■ **Requirement**: Every line from the start of the records below to the line containing "Select the blue" should be retyped exactly, that line included, and no others.

[Dataset entries]
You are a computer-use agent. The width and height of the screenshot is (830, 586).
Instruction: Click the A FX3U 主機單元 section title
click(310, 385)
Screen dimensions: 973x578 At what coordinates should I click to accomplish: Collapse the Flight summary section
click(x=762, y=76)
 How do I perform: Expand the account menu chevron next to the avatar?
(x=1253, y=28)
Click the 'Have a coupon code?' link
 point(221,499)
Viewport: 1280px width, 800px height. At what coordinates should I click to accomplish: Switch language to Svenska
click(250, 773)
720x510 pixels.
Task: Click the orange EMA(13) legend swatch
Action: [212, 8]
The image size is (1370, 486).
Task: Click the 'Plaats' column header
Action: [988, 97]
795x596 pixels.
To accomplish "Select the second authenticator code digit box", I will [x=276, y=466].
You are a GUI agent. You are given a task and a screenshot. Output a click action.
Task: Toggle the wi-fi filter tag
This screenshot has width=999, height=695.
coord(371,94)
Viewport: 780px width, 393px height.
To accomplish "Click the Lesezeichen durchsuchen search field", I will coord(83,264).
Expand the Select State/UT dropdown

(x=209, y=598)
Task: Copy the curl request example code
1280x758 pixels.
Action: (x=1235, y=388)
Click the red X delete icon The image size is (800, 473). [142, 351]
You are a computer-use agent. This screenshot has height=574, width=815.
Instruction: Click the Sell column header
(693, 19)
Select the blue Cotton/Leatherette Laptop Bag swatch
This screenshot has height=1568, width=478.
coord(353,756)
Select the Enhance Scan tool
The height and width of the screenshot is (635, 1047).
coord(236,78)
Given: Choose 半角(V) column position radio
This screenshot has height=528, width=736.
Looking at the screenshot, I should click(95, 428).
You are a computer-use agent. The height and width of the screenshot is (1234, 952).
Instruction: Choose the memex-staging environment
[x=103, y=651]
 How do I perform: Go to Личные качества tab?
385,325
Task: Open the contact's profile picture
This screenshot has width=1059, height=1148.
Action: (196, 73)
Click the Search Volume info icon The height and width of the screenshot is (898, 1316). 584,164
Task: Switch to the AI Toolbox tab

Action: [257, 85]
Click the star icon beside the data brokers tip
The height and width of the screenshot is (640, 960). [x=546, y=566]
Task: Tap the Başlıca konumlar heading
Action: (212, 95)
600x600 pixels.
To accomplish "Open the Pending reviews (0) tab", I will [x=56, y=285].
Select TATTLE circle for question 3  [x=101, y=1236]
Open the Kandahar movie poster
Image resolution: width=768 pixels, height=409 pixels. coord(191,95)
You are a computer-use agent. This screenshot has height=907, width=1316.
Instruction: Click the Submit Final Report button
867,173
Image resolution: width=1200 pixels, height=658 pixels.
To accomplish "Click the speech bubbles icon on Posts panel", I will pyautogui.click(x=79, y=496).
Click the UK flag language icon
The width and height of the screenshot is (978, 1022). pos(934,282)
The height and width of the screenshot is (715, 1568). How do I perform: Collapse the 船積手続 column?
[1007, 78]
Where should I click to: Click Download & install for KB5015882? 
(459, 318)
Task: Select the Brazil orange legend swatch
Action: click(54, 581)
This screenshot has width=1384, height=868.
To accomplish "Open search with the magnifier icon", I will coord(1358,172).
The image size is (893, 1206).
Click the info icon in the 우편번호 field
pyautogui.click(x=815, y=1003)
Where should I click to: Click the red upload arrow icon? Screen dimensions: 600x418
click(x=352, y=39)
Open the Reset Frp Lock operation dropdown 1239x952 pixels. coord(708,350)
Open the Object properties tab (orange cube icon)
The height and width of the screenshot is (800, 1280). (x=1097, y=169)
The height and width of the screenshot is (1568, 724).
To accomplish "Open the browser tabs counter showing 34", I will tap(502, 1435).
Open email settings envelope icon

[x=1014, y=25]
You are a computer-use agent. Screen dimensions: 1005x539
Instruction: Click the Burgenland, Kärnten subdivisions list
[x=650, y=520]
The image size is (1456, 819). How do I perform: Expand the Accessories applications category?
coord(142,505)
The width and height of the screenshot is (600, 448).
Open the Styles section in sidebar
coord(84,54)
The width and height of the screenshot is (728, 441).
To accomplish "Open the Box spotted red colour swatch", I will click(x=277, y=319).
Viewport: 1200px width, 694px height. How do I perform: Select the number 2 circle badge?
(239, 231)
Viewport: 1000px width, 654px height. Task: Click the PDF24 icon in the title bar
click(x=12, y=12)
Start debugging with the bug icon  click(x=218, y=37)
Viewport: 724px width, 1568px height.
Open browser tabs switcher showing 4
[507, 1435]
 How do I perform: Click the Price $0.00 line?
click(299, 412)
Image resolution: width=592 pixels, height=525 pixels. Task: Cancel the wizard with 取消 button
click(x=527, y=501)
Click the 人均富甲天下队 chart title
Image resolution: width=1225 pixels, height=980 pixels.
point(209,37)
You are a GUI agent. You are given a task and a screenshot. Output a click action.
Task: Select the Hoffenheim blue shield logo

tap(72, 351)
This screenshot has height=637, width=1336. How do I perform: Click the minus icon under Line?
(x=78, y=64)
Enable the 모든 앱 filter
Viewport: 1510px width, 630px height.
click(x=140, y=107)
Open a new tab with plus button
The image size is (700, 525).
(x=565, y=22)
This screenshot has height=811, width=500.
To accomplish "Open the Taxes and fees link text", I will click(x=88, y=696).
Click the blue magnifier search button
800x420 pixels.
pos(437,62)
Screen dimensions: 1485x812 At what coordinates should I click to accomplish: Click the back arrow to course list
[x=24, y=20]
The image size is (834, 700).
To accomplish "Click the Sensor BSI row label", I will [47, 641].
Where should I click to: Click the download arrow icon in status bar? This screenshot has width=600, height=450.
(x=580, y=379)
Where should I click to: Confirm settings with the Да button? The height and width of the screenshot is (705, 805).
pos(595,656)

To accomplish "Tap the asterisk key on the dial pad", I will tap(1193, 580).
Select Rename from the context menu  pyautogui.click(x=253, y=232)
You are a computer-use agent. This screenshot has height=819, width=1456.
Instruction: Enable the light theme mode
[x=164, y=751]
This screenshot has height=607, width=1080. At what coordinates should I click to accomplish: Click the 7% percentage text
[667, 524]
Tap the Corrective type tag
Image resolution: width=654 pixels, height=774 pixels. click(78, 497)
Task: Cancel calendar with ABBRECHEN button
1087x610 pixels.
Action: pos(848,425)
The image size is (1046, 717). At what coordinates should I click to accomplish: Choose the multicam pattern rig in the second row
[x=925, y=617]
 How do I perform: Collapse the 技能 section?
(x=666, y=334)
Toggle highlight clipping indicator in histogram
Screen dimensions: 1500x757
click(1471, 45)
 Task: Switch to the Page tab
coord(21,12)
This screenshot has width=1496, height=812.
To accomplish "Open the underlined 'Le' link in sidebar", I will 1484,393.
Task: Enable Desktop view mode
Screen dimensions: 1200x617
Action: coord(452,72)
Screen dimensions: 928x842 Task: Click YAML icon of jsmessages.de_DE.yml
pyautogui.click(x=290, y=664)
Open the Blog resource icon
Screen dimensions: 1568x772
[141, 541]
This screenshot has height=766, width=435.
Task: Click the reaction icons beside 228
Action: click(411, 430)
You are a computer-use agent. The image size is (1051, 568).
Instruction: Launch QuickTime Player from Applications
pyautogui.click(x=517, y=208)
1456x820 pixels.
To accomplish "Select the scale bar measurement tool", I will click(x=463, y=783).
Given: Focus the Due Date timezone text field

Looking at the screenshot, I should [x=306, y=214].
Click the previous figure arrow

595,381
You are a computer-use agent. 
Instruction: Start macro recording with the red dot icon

■ **Response to this exercise**:
You are a computer-use agent. The width and height of the screenshot is (830, 586).
Instruction: Click the A FX3U 主機單元 section title
click(310, 385)
Screen dimensions: 973x578 At what coordinates should I click to accomplish: Collapse the Flight summary section
click(x=762, y=76)
 How do I perform: Expand the account menu chevron next to the avatar?
(x=1253, y=28)
Click the 'Have a coupon code?' link
 point(221,499)
Viewport: 1280px width, 800px height. At what coordinates should I click to accomplish: Switch language to Svenska
click(250, 773)
720x510 pixels.
Task: Click the orange EMA(13) legend swatch
Action: [212, 8]
The image size is (1370, 486).
Task: Click the 'Plaats' column header
Action: [988, 97]
795x596 pixels.
To accomplish "Select the second authenticator code digit box", I will [x=276, y=466].
You are a GUI agent. You are given a task and a screenshot. Output a click action.
Task: Toggle the wi-fi filter tag
This screenshot has width=999, height=695.
coord(371,94)
Viewport: 780px width, 393px height.
To accomplish "Click the Lesezeichen durchsuchen search field", I will coord(83,264).
Expand the Select State/UT dropdown

(x=209, y=598)
Task: Copy the curl request example code
1280x758 pixels.
Action: (x=1235, y=388)
Click the red X delete icon The image size is (800, 473). [142, 351]
You are a computer-use agent. This screenshot has height=574, width=815.
Instruction: Click the Sell column header
(693, 19)
Select the blue Cotton/Leatherette Laptop Bag swatch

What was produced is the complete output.